Only lines containing "Uncheck" belong in the answer, each copied from the entries below.

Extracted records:
——————————

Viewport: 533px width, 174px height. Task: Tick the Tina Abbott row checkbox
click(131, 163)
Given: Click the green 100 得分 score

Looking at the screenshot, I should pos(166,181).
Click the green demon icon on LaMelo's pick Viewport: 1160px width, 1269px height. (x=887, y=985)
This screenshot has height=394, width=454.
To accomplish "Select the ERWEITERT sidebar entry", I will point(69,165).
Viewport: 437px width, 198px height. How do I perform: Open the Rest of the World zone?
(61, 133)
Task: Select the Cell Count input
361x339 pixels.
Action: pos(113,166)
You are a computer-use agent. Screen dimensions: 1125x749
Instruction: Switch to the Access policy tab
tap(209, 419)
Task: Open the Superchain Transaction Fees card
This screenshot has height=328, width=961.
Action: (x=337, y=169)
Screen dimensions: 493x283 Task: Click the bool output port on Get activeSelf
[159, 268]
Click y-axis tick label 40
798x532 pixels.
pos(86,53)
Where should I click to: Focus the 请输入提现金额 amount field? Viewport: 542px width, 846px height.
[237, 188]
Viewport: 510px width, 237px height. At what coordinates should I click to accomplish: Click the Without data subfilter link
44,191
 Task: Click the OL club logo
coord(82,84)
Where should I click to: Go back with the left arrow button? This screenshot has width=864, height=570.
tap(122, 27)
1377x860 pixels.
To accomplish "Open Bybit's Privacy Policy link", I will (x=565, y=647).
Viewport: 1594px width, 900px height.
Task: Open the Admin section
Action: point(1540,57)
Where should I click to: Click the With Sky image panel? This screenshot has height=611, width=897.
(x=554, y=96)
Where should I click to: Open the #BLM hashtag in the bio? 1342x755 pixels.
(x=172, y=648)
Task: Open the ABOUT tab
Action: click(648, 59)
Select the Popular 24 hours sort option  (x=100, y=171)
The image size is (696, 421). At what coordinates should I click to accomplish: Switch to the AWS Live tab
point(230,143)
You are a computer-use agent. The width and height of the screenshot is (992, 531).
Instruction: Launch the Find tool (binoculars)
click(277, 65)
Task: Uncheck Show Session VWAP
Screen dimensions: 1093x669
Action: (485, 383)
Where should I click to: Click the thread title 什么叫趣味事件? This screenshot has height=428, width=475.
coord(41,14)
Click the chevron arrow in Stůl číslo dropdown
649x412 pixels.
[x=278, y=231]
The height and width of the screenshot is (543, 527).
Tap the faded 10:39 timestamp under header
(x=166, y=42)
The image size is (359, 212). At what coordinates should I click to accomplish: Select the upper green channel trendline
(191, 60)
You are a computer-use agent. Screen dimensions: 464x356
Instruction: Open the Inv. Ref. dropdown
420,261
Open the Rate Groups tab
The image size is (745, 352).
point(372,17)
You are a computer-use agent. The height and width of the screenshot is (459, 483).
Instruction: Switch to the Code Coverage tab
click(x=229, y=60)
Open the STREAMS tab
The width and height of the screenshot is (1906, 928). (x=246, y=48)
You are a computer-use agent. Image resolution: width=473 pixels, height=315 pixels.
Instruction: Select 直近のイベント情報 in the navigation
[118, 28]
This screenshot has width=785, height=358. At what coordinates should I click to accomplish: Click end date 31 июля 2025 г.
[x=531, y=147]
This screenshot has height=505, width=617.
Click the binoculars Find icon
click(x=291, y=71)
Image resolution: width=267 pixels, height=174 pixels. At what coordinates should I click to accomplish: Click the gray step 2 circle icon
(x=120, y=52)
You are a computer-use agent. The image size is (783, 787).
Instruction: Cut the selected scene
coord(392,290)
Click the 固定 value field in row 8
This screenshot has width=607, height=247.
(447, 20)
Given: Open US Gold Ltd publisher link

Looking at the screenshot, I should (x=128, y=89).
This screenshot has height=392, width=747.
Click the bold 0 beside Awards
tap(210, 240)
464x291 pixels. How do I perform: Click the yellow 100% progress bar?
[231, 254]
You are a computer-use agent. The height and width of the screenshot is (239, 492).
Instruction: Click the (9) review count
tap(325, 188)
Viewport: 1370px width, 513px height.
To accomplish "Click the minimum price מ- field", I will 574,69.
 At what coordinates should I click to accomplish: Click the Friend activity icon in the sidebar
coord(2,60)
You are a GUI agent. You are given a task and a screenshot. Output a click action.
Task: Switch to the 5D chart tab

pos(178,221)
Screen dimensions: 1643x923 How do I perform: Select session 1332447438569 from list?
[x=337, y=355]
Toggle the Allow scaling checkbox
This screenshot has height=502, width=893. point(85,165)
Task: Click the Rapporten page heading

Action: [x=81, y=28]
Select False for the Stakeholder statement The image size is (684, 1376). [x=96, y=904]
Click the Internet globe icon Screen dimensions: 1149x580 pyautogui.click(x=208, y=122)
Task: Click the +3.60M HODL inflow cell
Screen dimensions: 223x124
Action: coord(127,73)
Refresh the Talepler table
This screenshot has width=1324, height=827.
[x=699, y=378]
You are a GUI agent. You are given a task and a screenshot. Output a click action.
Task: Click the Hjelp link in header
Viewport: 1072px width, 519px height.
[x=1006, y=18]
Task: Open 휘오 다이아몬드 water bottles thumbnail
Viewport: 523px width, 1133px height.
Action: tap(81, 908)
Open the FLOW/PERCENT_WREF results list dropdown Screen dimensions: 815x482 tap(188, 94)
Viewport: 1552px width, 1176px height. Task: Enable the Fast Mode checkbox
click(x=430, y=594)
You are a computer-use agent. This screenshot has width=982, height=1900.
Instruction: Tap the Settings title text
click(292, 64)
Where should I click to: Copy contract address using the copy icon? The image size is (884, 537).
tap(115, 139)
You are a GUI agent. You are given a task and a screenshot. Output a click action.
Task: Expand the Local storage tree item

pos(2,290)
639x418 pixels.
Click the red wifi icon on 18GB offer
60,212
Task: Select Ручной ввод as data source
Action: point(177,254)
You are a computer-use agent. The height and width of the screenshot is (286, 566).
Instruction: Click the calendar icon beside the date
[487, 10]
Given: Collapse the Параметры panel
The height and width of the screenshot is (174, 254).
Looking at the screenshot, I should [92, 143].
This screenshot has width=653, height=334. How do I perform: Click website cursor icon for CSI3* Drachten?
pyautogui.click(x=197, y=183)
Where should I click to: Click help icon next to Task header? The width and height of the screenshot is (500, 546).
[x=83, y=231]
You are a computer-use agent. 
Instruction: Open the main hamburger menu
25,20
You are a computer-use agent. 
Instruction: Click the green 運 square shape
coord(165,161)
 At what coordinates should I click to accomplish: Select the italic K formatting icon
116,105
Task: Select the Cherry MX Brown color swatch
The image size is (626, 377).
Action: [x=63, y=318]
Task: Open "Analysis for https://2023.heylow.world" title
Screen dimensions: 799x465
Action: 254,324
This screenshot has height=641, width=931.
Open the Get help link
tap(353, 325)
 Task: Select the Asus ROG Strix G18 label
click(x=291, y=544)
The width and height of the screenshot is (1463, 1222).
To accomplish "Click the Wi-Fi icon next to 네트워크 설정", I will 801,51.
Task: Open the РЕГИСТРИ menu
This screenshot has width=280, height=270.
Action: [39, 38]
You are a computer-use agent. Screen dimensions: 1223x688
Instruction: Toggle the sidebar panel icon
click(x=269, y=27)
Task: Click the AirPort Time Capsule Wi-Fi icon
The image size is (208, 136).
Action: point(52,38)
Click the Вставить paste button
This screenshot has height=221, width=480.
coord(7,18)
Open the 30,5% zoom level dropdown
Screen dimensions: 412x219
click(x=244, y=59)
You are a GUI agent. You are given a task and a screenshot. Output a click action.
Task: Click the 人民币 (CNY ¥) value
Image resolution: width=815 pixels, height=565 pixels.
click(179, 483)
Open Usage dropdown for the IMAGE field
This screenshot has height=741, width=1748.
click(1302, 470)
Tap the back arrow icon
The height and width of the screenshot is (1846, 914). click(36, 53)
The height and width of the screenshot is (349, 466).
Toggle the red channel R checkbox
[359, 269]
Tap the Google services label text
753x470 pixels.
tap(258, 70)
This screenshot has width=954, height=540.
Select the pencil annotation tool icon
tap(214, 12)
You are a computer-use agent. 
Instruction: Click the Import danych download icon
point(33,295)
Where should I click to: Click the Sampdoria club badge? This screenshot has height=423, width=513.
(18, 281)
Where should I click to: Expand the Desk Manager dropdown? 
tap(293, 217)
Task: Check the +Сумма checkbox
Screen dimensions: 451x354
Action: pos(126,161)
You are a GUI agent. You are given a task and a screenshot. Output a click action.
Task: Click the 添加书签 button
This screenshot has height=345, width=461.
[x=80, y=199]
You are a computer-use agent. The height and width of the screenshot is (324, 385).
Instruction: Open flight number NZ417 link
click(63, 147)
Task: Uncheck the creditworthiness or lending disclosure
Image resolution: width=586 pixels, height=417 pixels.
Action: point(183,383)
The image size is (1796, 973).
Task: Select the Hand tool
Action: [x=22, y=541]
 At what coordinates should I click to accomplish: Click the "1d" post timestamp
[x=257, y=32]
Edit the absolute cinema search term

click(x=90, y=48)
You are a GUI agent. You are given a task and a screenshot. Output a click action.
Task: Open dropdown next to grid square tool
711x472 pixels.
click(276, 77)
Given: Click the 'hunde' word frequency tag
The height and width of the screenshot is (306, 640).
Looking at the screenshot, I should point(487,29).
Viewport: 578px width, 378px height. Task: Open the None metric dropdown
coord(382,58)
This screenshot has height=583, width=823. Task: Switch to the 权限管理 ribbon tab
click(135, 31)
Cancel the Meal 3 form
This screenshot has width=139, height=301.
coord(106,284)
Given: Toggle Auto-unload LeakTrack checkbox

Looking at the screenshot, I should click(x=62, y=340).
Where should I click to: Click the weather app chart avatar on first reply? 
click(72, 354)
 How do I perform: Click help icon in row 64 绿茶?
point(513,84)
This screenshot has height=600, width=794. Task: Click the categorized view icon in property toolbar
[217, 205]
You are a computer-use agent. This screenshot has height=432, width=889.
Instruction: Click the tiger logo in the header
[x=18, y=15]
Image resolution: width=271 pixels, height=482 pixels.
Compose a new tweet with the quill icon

——————————

:: SOLUTION ::
Task: Uncheck Show Session VWAP
Task: Uncheck the creditworthiness or lending disclosure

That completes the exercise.